Nevertheless, it was exhausting. What enormous effort just to sustain the leaders' vision! People weren't enjoying this, I wasn't enjoying it, and the fruit produced in participants' lives hardly resembled the fruit of the Spirit. Where was the love, the joy, the peace among us? We settled instead for much division, consistent strife, little unity, and feeble enthusiasm.
I decided to look for a new way to do small-group ministry. While reading Toffler's book, it occurred to me that the business community, out of necessity, was moving into innovative structures to accomplish its goals in the work force. This secular marketplace movement, which was starting to look strangely similar to my own direction, was crucially based upon a deeper understanding of leadership. Could I learn from the business gurus while maintaining a thoroughly biblical philosophy of ministry? The idea intrigued me.
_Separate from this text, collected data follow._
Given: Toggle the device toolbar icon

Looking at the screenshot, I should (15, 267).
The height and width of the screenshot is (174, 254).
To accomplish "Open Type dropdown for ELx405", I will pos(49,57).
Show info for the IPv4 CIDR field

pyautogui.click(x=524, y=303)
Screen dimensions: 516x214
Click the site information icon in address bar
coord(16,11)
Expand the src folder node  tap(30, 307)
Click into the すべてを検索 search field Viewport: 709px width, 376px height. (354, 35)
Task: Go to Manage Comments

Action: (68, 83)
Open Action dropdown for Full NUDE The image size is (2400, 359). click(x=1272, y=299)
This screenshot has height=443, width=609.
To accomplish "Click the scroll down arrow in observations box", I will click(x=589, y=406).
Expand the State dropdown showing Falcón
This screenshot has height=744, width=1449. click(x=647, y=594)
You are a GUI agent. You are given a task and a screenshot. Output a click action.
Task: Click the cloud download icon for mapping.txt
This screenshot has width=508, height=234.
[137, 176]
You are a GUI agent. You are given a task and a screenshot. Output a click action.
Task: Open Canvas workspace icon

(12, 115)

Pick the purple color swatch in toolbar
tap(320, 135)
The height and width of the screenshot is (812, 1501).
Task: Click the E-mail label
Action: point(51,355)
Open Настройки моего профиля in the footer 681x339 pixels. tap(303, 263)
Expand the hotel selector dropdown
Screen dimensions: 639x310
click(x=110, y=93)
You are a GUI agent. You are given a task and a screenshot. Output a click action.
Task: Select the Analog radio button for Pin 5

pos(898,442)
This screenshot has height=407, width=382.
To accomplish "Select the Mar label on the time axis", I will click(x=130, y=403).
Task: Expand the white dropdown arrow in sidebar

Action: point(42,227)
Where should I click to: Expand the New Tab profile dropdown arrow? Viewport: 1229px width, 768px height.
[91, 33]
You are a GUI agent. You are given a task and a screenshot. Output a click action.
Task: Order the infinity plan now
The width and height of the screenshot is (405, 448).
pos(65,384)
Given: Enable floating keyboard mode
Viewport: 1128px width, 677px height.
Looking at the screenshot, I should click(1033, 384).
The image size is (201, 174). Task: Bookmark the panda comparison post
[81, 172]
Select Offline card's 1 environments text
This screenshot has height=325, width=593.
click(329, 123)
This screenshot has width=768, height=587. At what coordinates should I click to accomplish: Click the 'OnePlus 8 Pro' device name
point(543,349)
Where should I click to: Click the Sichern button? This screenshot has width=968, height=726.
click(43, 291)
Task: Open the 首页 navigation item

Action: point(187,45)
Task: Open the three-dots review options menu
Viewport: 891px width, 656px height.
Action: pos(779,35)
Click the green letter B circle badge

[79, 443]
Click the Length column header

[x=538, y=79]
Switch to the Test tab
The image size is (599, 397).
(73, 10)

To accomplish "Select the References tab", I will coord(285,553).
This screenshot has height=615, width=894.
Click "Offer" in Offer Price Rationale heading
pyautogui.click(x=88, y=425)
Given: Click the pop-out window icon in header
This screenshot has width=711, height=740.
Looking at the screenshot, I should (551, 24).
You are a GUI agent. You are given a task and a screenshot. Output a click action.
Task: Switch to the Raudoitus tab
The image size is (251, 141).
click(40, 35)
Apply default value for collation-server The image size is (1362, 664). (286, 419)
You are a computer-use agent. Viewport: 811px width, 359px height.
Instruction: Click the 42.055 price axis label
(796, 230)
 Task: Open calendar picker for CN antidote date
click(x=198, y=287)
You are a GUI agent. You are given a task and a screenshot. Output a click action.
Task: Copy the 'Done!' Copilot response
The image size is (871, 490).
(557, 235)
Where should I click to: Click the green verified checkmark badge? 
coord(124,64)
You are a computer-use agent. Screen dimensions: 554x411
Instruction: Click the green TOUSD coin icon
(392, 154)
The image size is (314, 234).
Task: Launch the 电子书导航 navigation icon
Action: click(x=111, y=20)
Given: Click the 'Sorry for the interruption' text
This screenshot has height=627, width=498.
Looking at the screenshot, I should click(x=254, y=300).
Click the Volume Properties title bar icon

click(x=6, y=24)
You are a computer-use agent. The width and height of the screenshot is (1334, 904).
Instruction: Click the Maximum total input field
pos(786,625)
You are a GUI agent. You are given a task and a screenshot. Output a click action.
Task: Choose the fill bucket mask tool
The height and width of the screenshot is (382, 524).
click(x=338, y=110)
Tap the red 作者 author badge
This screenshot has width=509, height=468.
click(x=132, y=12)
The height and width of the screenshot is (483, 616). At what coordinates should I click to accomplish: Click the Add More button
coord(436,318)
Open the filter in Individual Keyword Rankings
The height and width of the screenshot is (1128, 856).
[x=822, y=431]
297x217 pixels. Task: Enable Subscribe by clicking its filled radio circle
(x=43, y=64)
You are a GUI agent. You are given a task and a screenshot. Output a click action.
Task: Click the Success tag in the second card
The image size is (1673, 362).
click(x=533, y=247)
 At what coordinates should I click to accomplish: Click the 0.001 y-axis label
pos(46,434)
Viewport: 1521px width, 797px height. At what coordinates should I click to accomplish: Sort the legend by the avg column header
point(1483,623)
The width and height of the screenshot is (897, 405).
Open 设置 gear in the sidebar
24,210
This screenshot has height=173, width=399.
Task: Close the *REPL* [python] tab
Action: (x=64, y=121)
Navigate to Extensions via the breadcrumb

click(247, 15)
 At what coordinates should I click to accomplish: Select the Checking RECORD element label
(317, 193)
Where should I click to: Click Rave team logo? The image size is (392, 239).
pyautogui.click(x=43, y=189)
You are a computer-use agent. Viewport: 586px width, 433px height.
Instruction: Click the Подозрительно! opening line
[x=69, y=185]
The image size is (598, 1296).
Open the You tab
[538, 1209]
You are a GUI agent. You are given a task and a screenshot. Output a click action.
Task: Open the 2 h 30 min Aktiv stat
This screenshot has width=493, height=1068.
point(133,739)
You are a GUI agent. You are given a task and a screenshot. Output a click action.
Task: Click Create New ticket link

Before I continue, please allow me a moment to review the basic thesis of The Third Wave. Toffler suggests that civilization has subsisted in three basic structures, or "waves," down through history.
The agricultural first wave involved living and laboring on extended family farms (which is still applicable for much of the world).
In the second wave, the industrial revolution, people began working in hierarchical organizations built around command-and-control models of leadership. The era of the machine was built upon mechanistic efficiency.
Then, around 1955, we entered the third wave: the information age. Here and now, Toffler says, a new working structure is evolving: less hierarchical, interdependent organizations that gather around communities of commitment. Peter Drucker would later call these "organic organizations," because the master image is no longer the lifeless machine but the living organism.
As I swam around in cutting-edge business thinking, one day it hit me: the New Testament uses the organic as its master image: the body of Christ. However, while we've had this theology of an organic organization from the beginning, the business community seemed to be moving from theory (its "theology") to application with more determination than the church.
This was out of necessity, of course, to meet the demands of a rapidly changing, swirling, exciting, startling world: Globalization. Computerization. Postmodernism and Gen Y. Talk radio, bloggers, and eBay. How else would they survive, thrive, and get their message across? Leaders in every field rose up ... to lead. They tackled the problem on all fronts—they had to, for profits must not fall.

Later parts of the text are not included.